WORK REQUEST
Print out each record below, unaltered and complete, without its images.

EXERCISE INPUTS
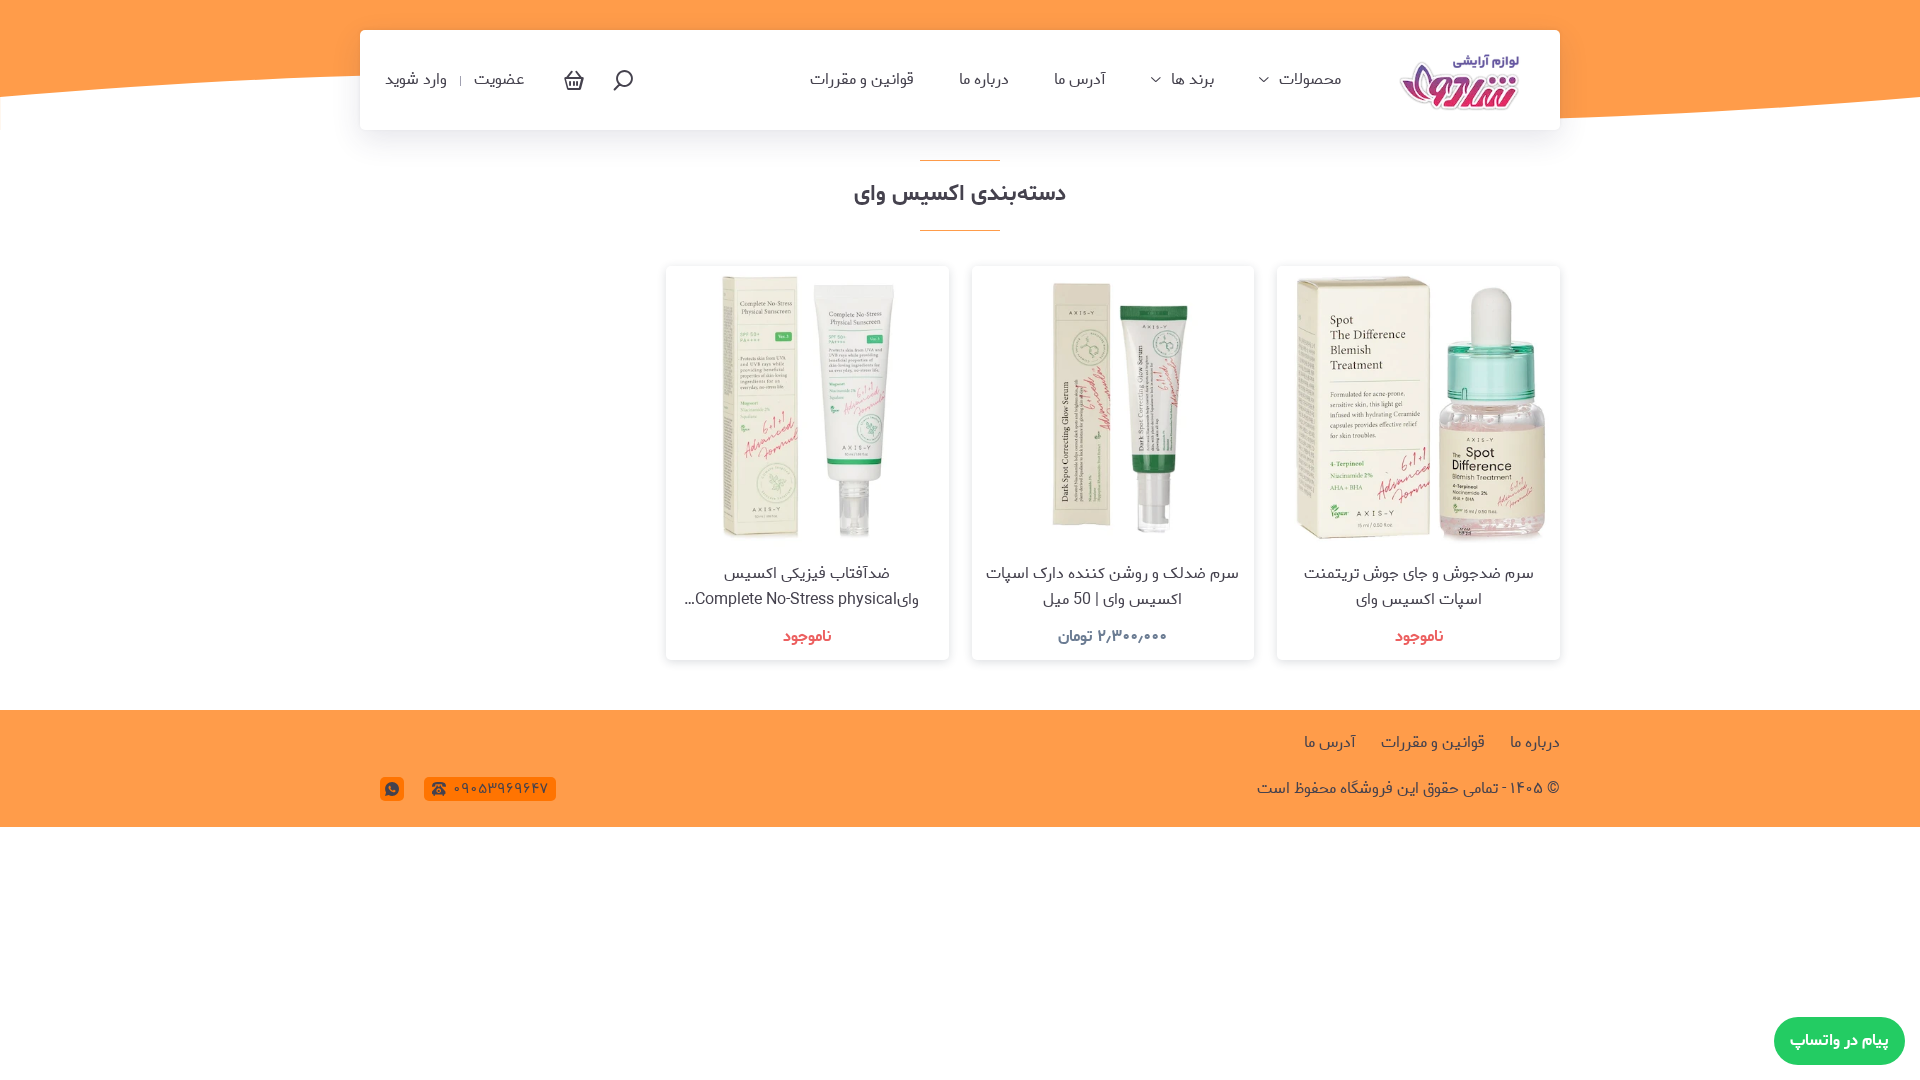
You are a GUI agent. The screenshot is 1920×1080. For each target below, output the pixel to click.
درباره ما (984, 80)
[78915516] (1463, 80)
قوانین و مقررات (862, 80)
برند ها (1192, 80)
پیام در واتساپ (1839, 1040)
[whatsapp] (392, 789)
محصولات (1310, 80)
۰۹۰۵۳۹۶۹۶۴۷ (500, 789)
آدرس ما (1080, 80)
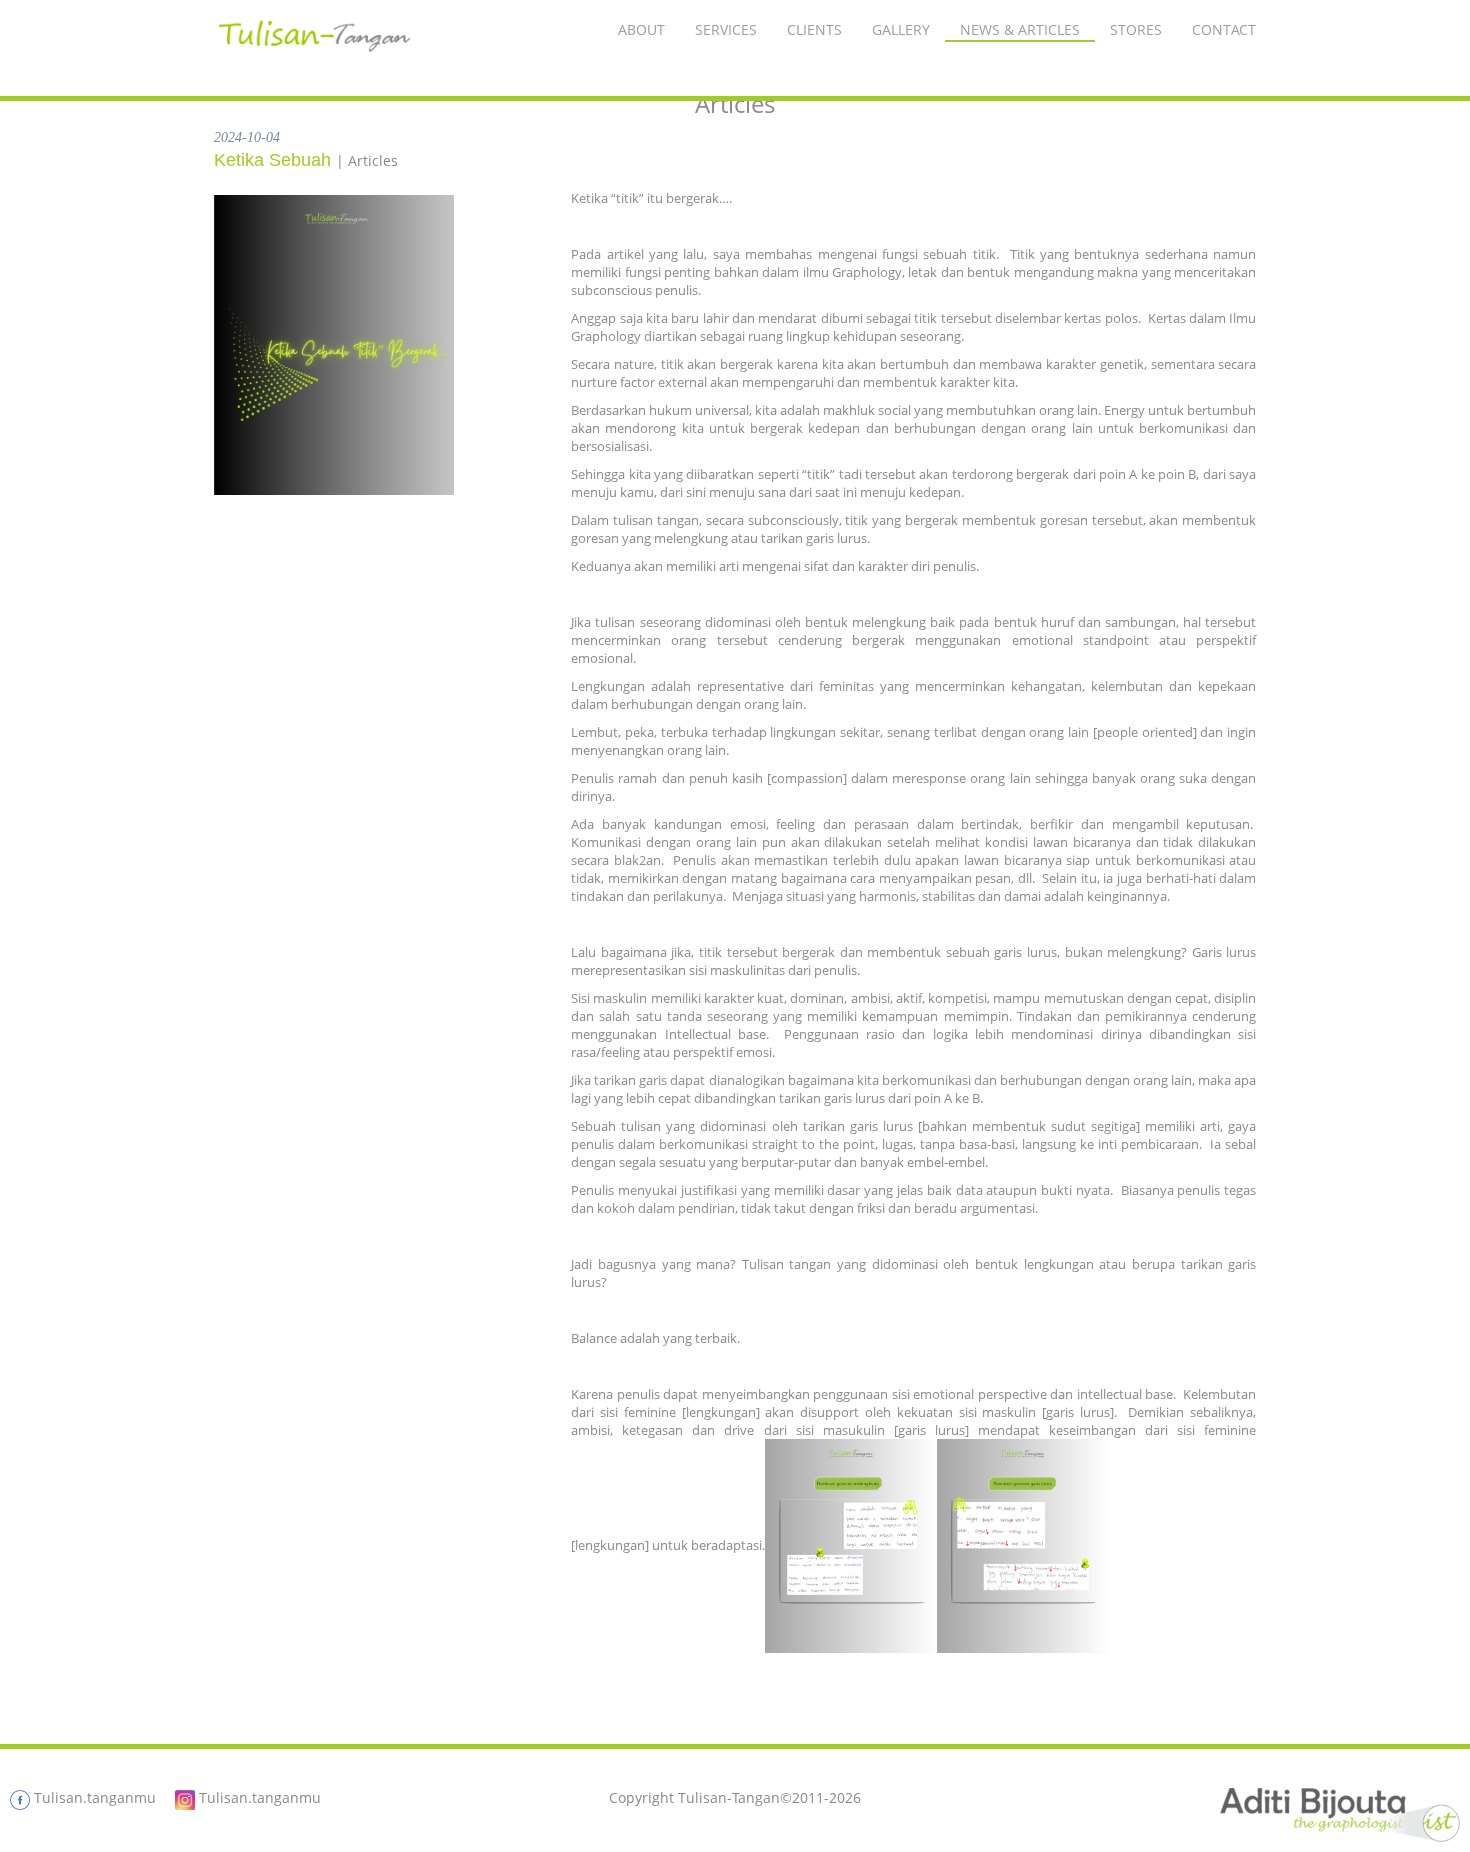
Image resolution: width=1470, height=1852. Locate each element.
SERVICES (726, 29)
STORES (1136, 29)
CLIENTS (814, 29)
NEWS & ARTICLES (1020, 29)
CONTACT (1224, 29)
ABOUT (641, 29)
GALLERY (901, 29)
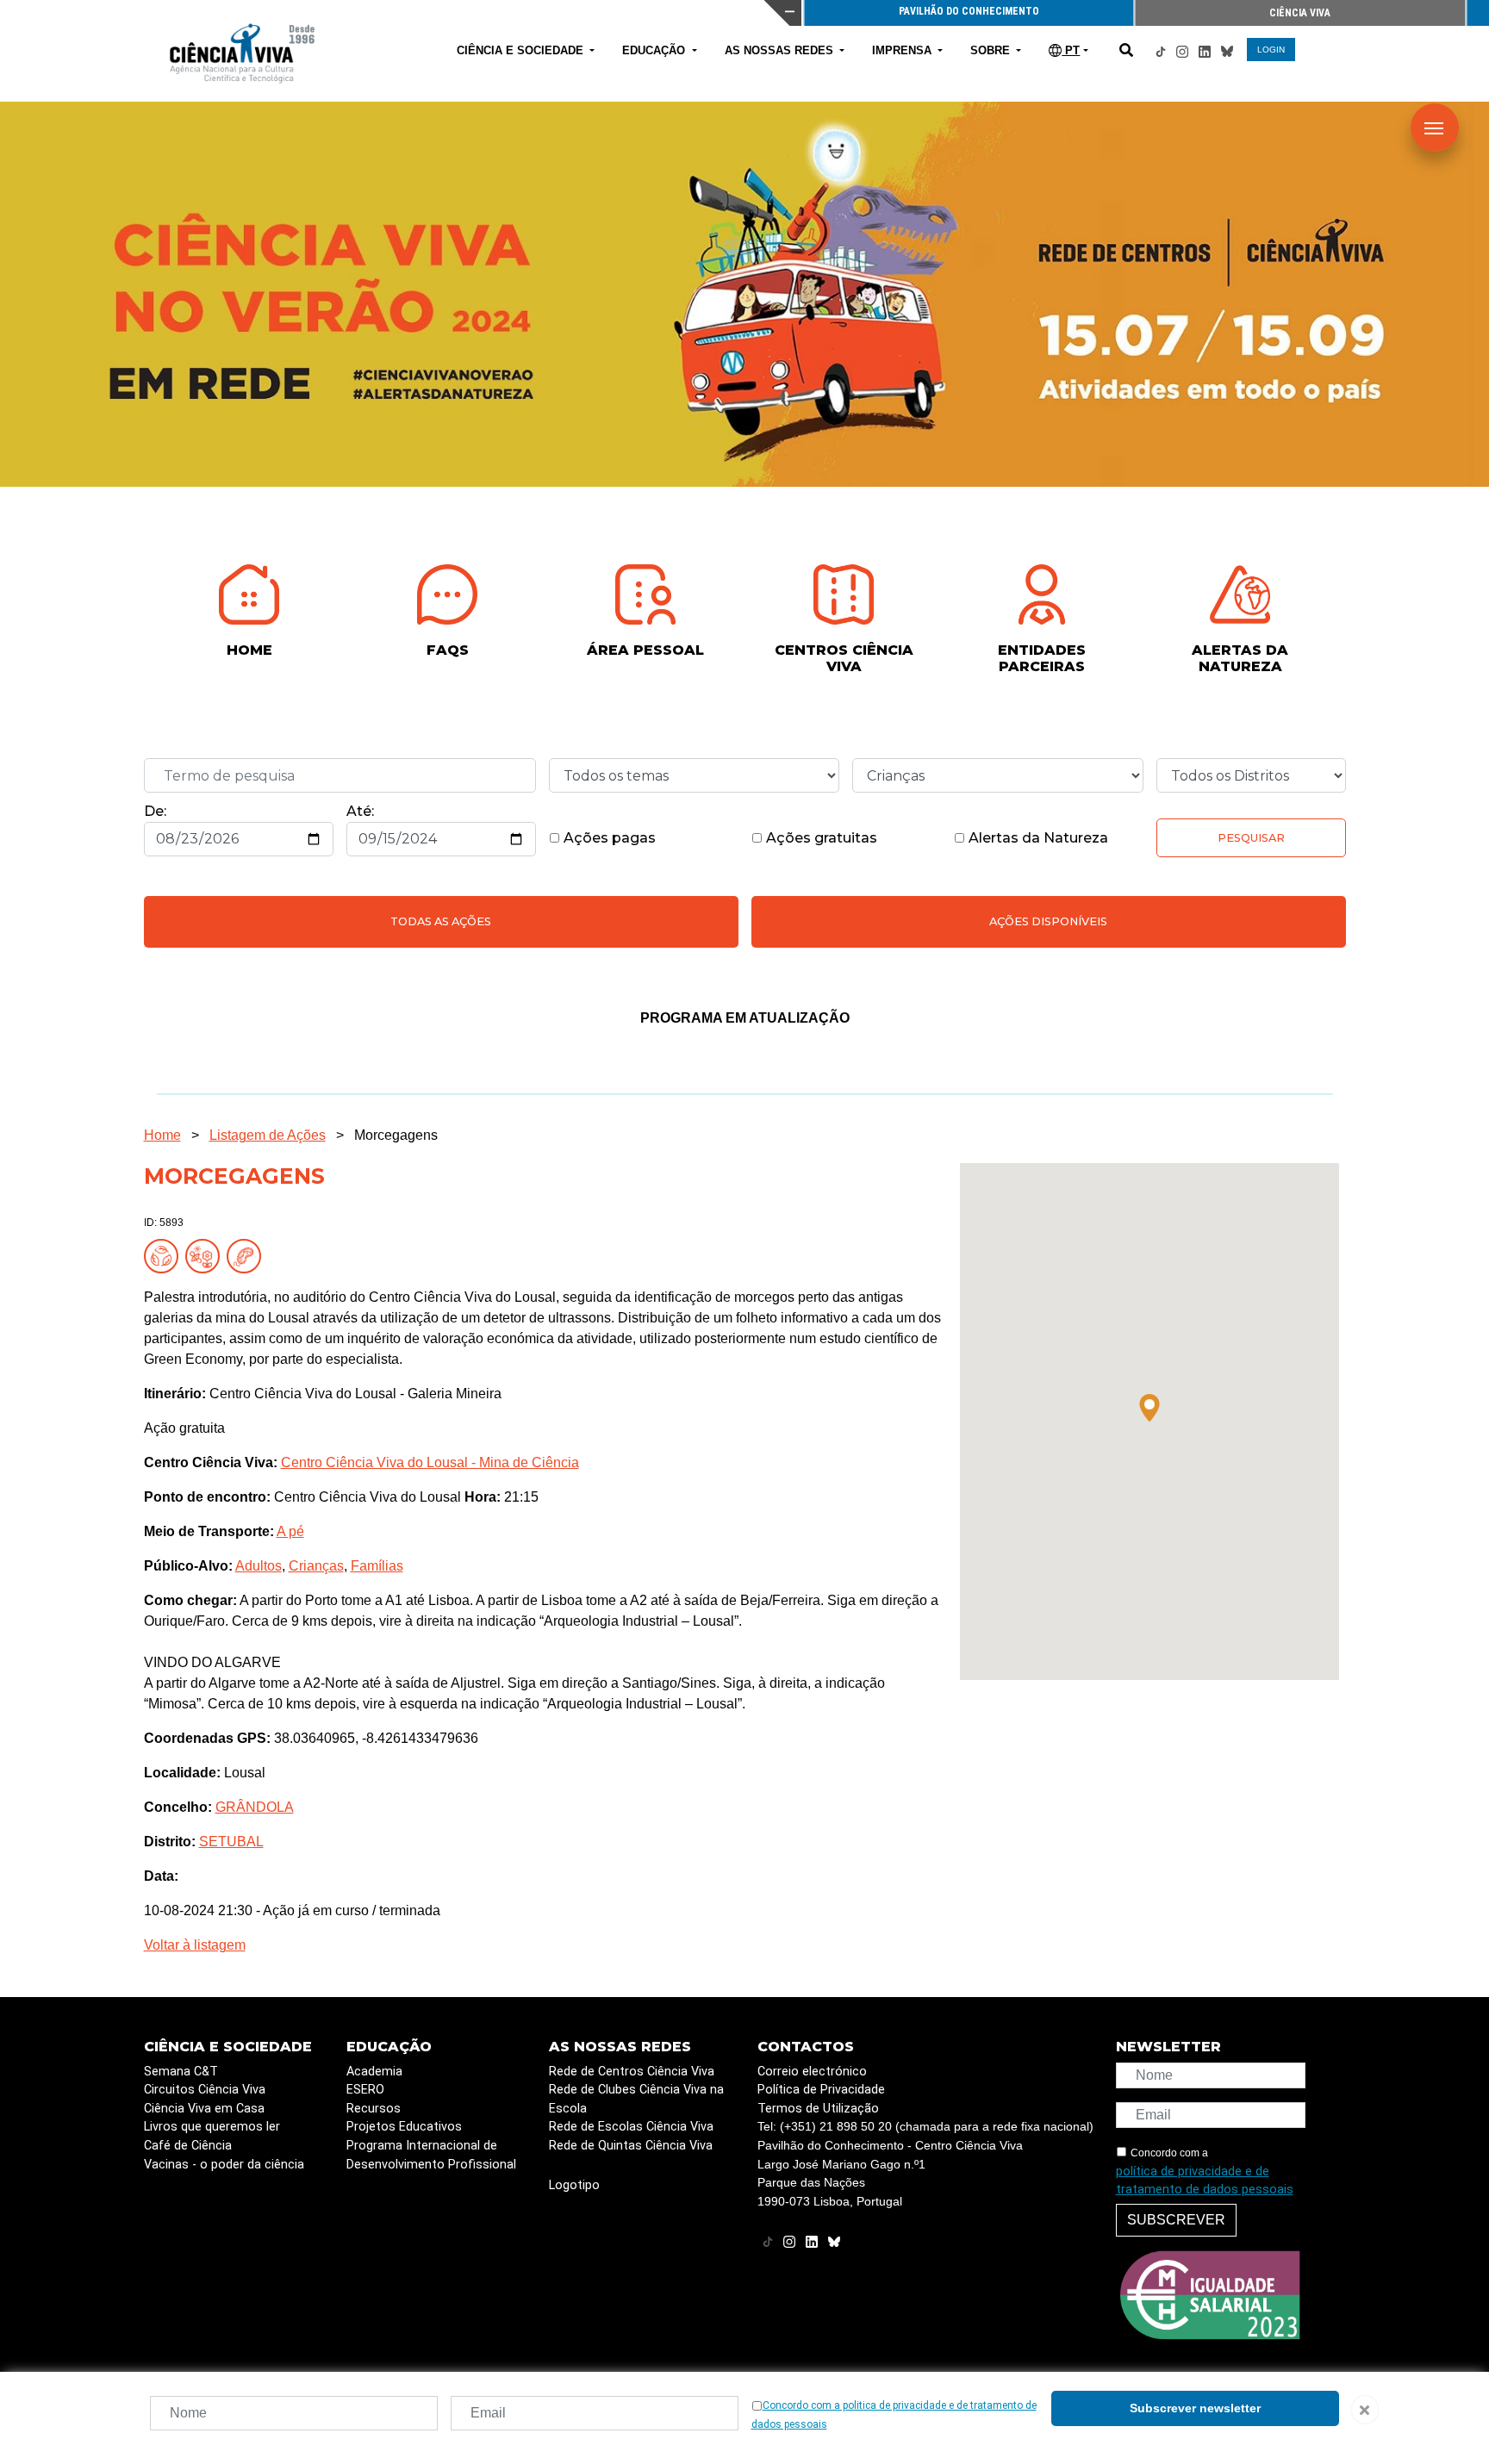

TASK ANSWER
You are a GUI agent. The screenshot is 1920×1080. For each target below, output the pixel to click.
درباره ما (984, 80)
[78915516] (1463, 80)
قوانین و مقررات (862, 80)
برند ها (1192, 80)
پیام در واتساپ (1839, 1040)
[whatsapp] (392, 789)
محصولات (1310, 80)
۰۹۰۵۳۹۶۹۶۴۷ (500, 789)
آدرس ما (1080, 80)
Image resolution: width=1470, height=1852. Locate each element.
SERVICES (726, 29)
STORES (1136, 29)
CLIENTS (814, 29)
NEWS & ARTICLES (1020, 29)
CONTACT (1224, 29)
ABOUT (641, 29)
GALLERY (901, 29)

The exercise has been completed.